Чтобы внучка не сбилась с пути, Минга с самого детства вбивала ей в голову, что женщине лучше всего держаться подальше от мужиков, бесов, которым только одного и надо, а едва они своего добьются, тут же забывают про все обещания. Два или три негра уже подступались к Рустике с самыми благовидными намерениями, но она ни в какую не желала пускаться в любовные приключения, чреватые разочарованиями.

Через три дня после прихода сапожника Чикита послала ее в мастерскую Томаса Карродеагуаса узнать, когда будет готов заказ.

— Он же ясно сказал, — через неделю, — сопротивлялась Рустика.

Но Чикита стала на своем и вытолкала служанку из дома. По возвращении хозяйка потребовала подробного рассказа. Пусть выкладывает все. Как на нее посмотрел сапожник, когда она вошла? Обрадовался? Сказал что-нибудь приятное? Вопросы сыпались, как из рога изобилия, и Рустике ничего не оставалось, кроме как, сгорая от стыда, поведать о комплиментах, которыми ее наградил мулат. В конце концов она призналась, что он, охальник, пригласил ее на танцы для цветных в будущую субботу.

— А ты что? — допытывалась Чикита.

— А я ответила, как положено порядочной девушке: что подумаю. Но никуда идти я не собираюсь.

Разумеется, она пошла, уступив бесконечным уговорам, мольбам и угрозам Чикиты. Убедив наконец Рустику, та отвела ее к шкафу, где все еще висели наряды Сирении, и велела выбирать любой.

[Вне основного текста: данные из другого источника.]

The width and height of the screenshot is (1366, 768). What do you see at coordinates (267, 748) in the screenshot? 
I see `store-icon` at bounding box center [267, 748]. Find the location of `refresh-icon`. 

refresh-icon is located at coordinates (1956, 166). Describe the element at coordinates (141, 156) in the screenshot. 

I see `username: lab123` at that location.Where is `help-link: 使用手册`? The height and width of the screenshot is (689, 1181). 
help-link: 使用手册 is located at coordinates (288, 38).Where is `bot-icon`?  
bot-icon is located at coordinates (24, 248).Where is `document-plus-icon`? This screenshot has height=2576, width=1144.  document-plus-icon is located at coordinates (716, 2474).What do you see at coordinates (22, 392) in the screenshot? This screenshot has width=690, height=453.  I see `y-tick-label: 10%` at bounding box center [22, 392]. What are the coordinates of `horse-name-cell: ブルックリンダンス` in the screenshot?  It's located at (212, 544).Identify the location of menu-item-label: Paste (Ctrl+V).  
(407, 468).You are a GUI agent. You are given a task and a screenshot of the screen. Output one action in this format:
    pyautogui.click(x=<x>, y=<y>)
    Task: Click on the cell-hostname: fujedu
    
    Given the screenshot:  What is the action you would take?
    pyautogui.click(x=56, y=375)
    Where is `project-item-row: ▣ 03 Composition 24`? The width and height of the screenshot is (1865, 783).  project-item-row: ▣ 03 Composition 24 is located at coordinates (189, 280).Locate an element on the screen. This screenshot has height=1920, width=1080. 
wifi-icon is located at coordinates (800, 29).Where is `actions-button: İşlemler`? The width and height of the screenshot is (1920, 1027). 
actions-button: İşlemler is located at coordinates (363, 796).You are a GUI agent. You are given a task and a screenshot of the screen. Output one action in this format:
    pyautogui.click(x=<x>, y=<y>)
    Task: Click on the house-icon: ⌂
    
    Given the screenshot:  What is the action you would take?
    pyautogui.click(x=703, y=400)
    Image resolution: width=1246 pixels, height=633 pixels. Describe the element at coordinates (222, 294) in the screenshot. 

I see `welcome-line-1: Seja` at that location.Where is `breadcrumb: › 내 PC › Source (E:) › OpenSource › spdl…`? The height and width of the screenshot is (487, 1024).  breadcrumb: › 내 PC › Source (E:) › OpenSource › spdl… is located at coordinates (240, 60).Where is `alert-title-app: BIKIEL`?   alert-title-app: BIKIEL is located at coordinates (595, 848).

Мундо, невольному свидетелю переговоров, поведение кузины казалось необдуманным. Сколько он ни силился, не мог понять, с чего Чикита взялась налаживать любовную связь, которая в случае успешного исхода может отдалить Рустику от дома. Если сапожник начнет ухаживать, сделает предложение и увезет Рустику, кто тогда будет заботиться о всех нуждах Чикиты? Кто сравнится с Рустикой в честности и умении управлять хозяйством? Глубоко поразмыслив, пианист нашел-таки объяснение странному капризу кузины: она покровительствует роману служанки с сапожником, чтобы самой косвенно испытать романтические переживания. Да, вероятнее всего, это потаенная фантазия женской души, обреченной на вечную неудовлетворенность. Ибо какой местный кабальеро подступится к этакому ошметочку и позовет замуж? Какой мужчина нормального роста и в своем уме влюбится в пусть даже прелестную и образованную девицу, которая ему по колено? Разумеется, Мундо оставил свои догадки при себе. Он знал, что за милым личиком кузины, вроде бы неспособной и мухи обидеть, скрывается пылкий и своенравный темперамент, и не имел никакой охоты испытывать ее характер на прочность.